TRIBUNNEWS.COM, JAKARTA - Kejaksaan Agung (Kejagung) mengungkap alasan eks Jampidsus Febrie Adriansyah tak dipakaikan rompi tahanan pink usai menetapkannya sebagai tersangka kasus pencucian uang.

Jaksa Agung Muda Bidang Pengawasan (Jamwas) Rudi Margono beralasan, tak dipakaikannya Febrie dengan rompi tahanan lantaran terburu-buru mengingat waktu sudah larut malam.

"Iya kalau masalah rompi tadi mohon maaf karena terburu-buru juga udah malam," ujar Rudi dalam jumpa pers di Gedung Utama Kejagung, Jumat (24/7/2026) malam.

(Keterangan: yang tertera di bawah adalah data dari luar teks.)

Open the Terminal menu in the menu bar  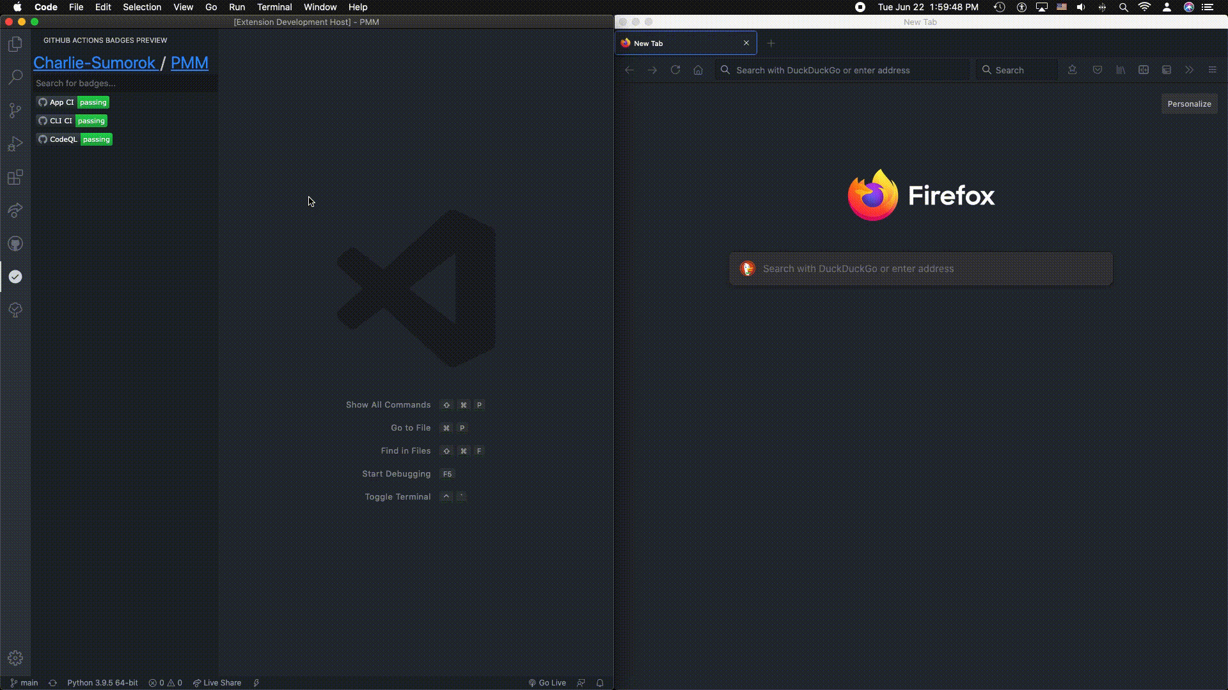(274, 7)
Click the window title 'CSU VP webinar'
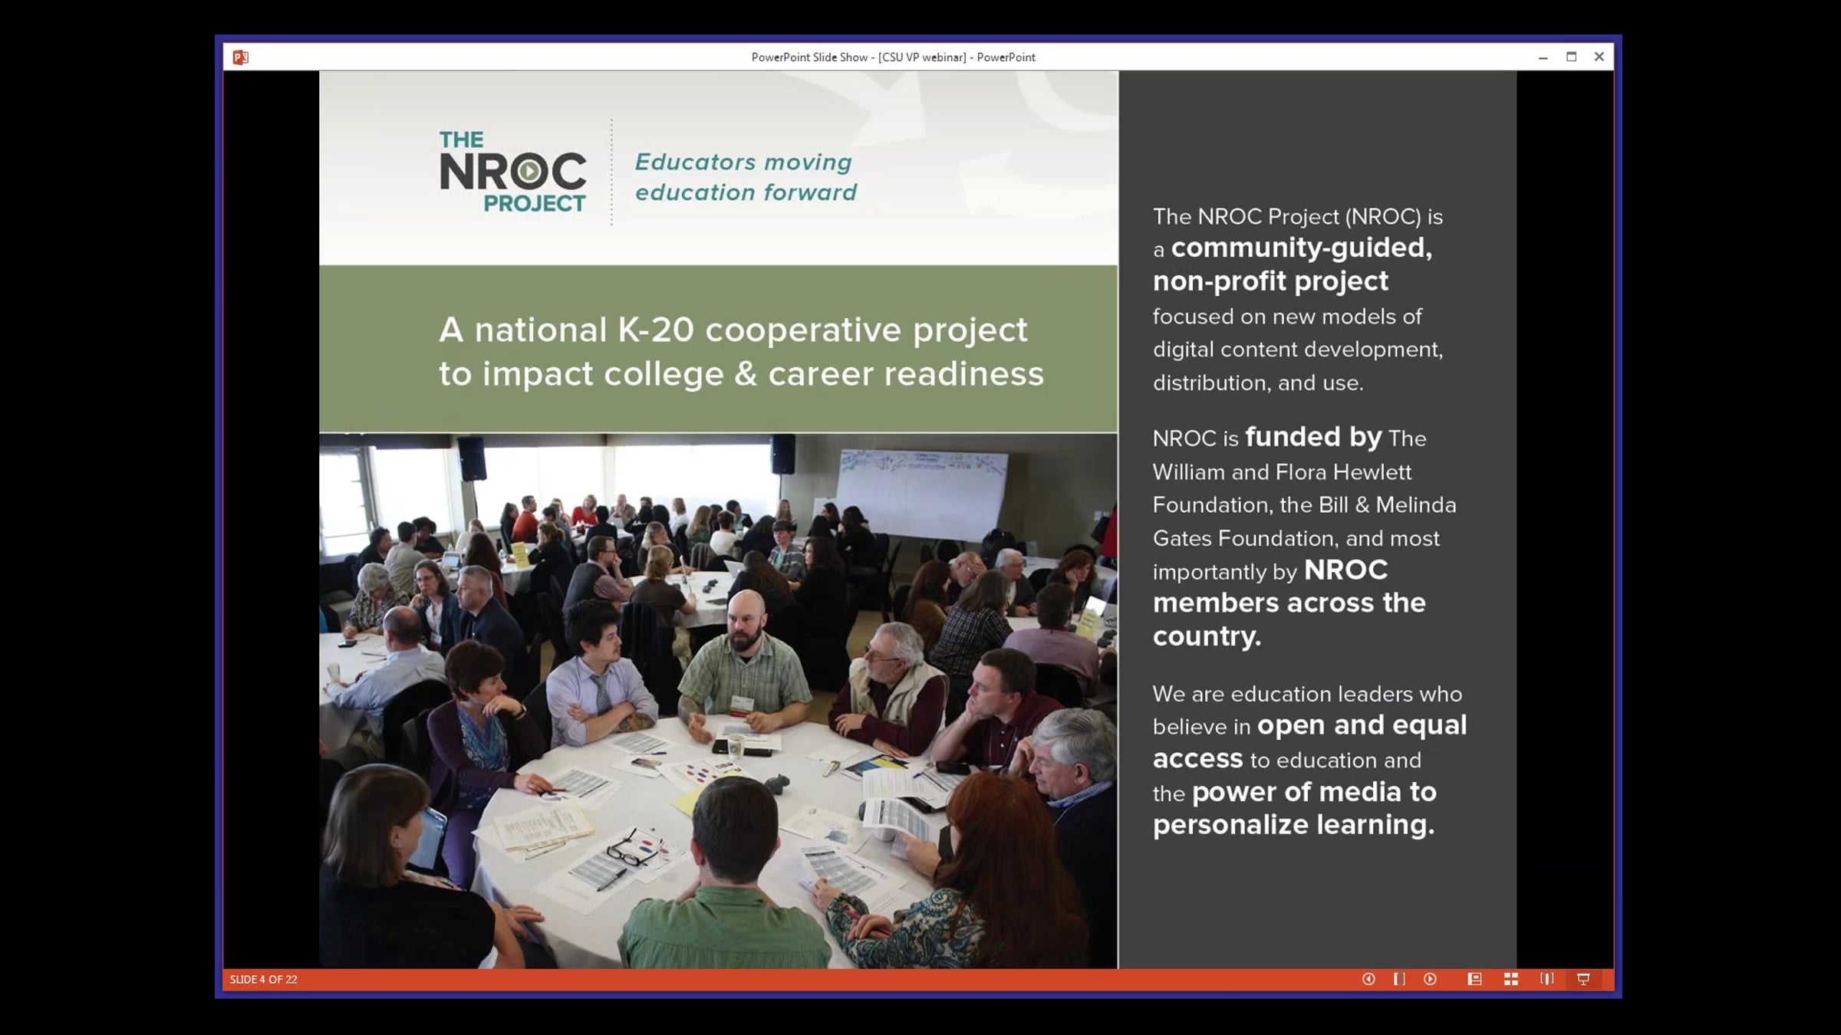Image resolution: width=1841 pixels, height=1035 pixels. (x=922, y=58)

Seperti diketahui sebelumnya, Febrie Adriansyah selesai menjalani pemeriksaan sebagai tersangka terkait kasus dugaan korupsi dan TPPU di Kejagung, Jumat (24/7/2026) malam.

Pantauan Tribunnews.com, terlihat ia keluar dari gedung utama namun bukan melalui lobby, melainkan lewat pintu di bagian bawah gedung.

Dalam hal ini, Febrie menyebut dirinya langsung dilakukan penahanan terkait kasus yang menjeratnya tersebut.

"Hari ini saya sudah diperiksa sebagai tersangka dan dilakukan penahanan," ucap Febrie Jumat malam.

Namun, Febrie tak seperti tahanan lainnya yang mengenakan rompi tahanan berwarna pink yang merupakan khas dari Kejagung.

Ia terlihat hanya mengenakan kemeja batik dan langsung berjalan menuju mobil tahanan yang sudah menunggu dengan penjagaan yang super ketat dari petugas Kejagung hingga aparat TNI.

Seperti diketahui, Febrie Adriansyah diperiksa dalam kapasitasnya sebagai saksi terkait penyidikan kasus TPPU. 

Febrie diperiksa berdasarkan Sprindik nomor Sprint-03/F.2/Fd.2/07/2026 tanggal 20 Juli 2026.

Baca juga: Febrie Adriansyah Masuk Rutan KPK Sambil Pegang Kerah: Enggak Pakai Rompi Ya

Sprindik itu diterbitkan oleh Kejagung untuk mengusut keterkaitan kasus TPPU dengan barang bukti emas 74 kilogram dan valuta asing miliaran rupiah yang sebelumnya diperoleh oleh penyidik Kortas Tipidkor Polri dan Polda Metro Jaya.

Pemanggilan pemeriksaan Febrie ini merupakan penjadwalan ulang usai pada pemanggilan pemeriksaan pertama pada Rabu 22 Juli 2026 kemarin yang bersangkutan tidak datang karena alasan kesehatan.